Content starts
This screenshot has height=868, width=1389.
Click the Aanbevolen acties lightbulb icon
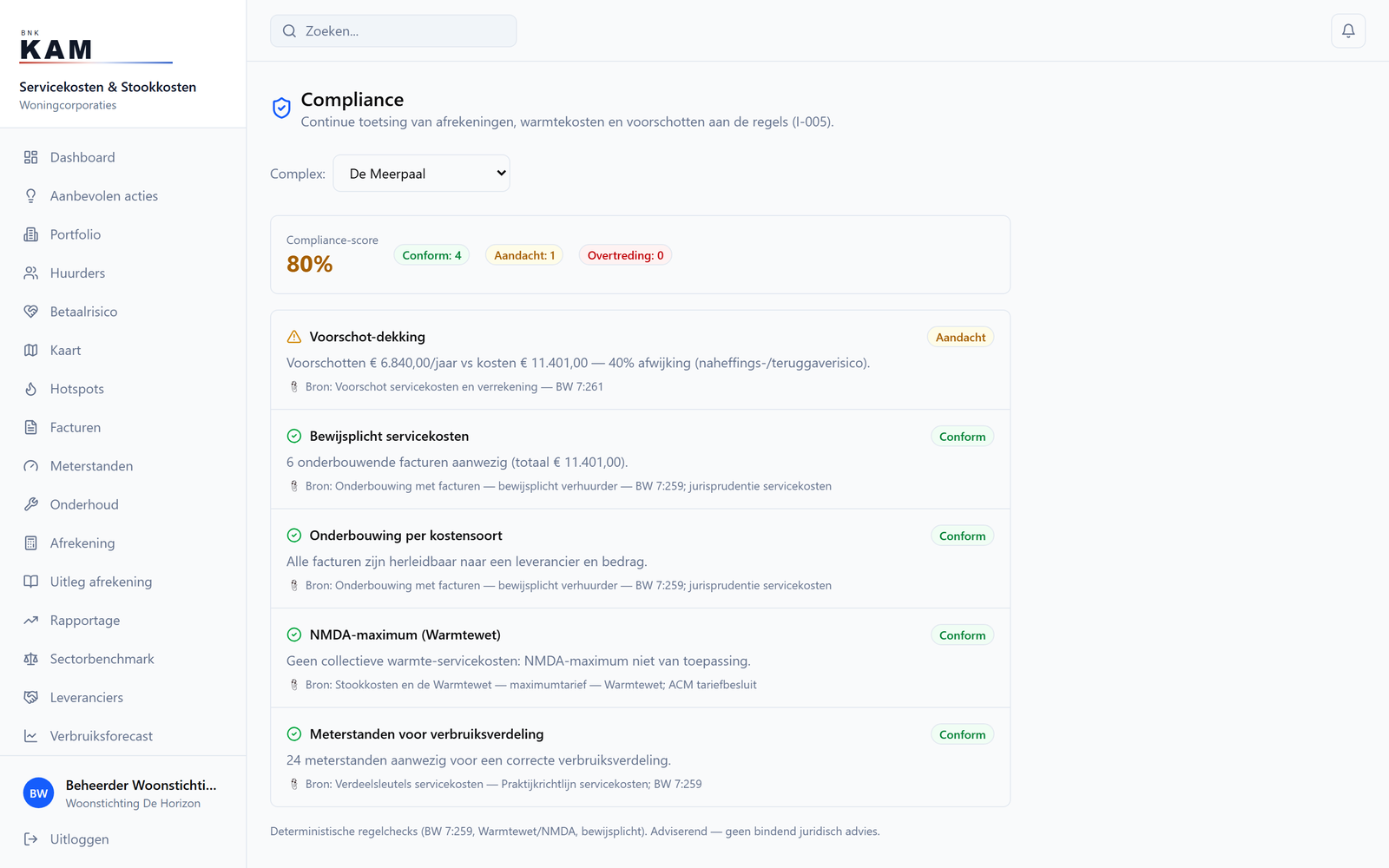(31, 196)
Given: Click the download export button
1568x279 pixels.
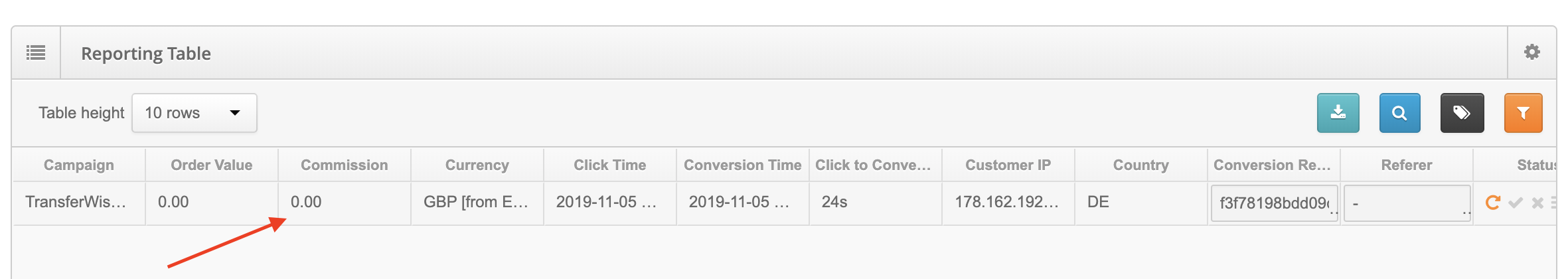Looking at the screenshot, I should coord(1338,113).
Content ends
Content starts
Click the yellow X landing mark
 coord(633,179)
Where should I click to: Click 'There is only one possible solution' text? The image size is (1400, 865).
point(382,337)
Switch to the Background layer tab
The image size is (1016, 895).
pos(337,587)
Content ends
Content starts
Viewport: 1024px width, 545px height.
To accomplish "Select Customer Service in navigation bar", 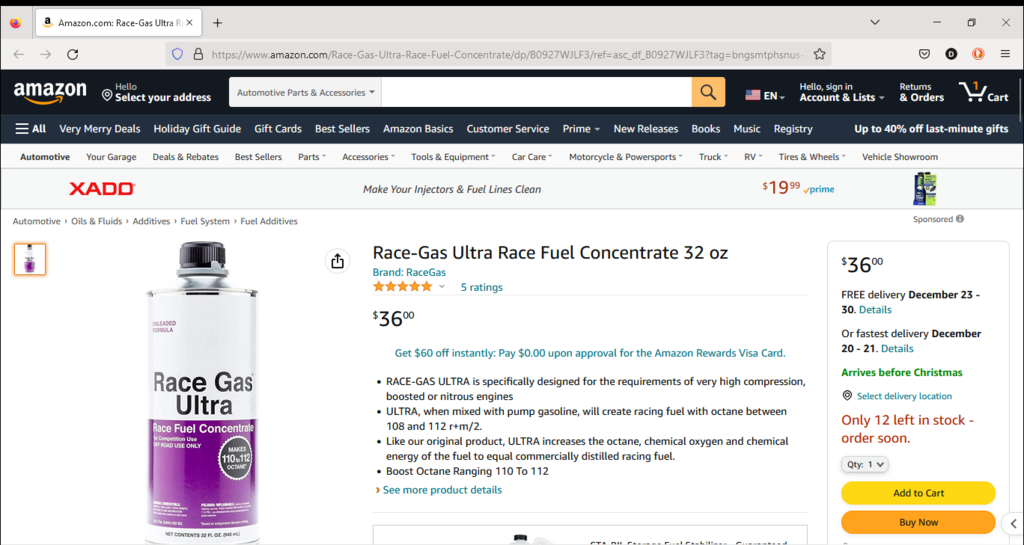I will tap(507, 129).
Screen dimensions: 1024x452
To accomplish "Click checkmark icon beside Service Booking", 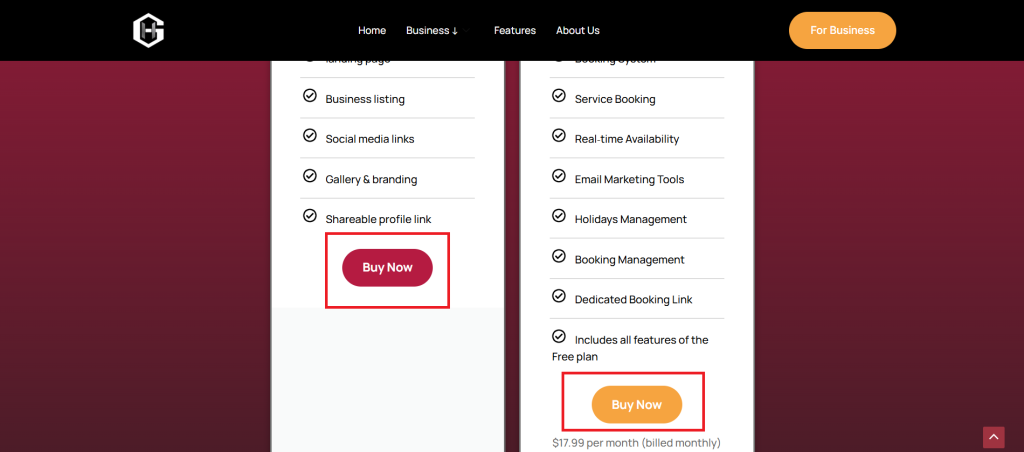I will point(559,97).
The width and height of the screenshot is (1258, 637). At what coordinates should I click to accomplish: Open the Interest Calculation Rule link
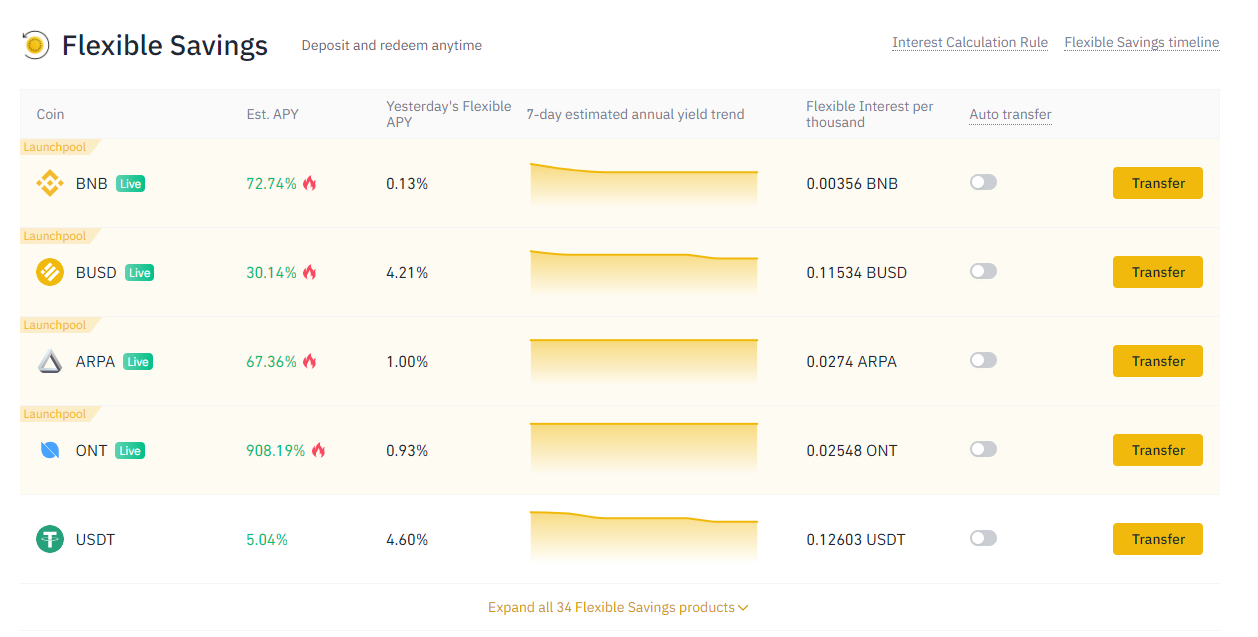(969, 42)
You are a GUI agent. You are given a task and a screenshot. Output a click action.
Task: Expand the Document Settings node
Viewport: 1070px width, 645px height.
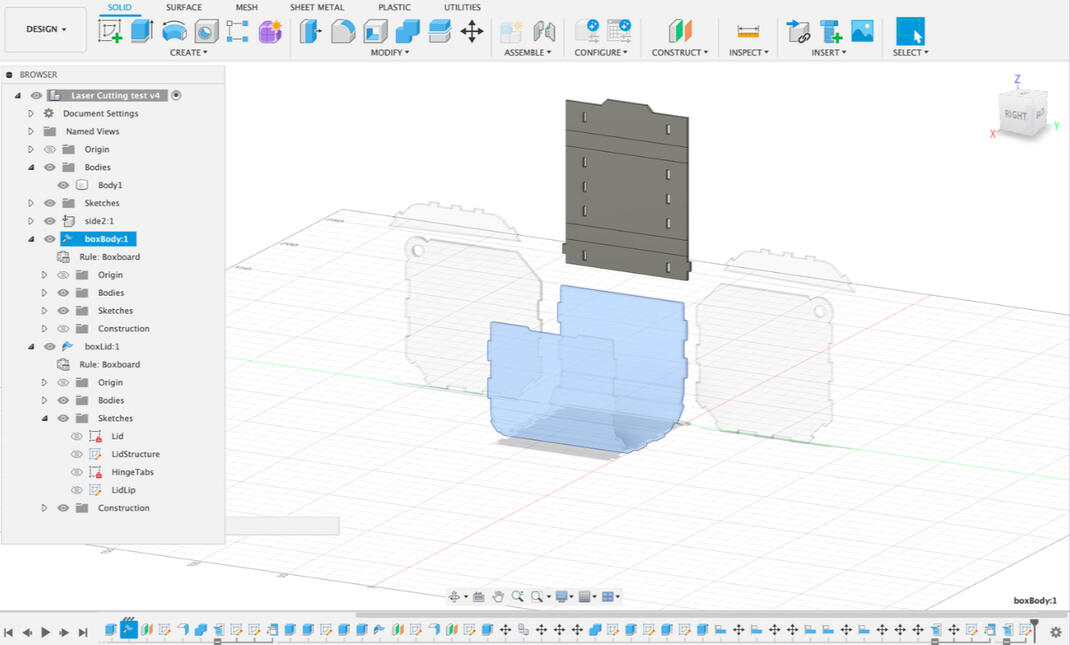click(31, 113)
Content ends
▶ [What you are asked to do]: Starting with the line that has "The width and" and going on through the line that has "You are a GUI", transcribe the records above exactly, but skip the pictures.

▶ [Problem solution]:
The width and height of the screenshot is (1258, 637). At what coordinates should I click to accomplish: Open the Interest Calculation Rule link
(969, 42)
You are a GUI agent. You are given a task and a screenshot. Output a click action.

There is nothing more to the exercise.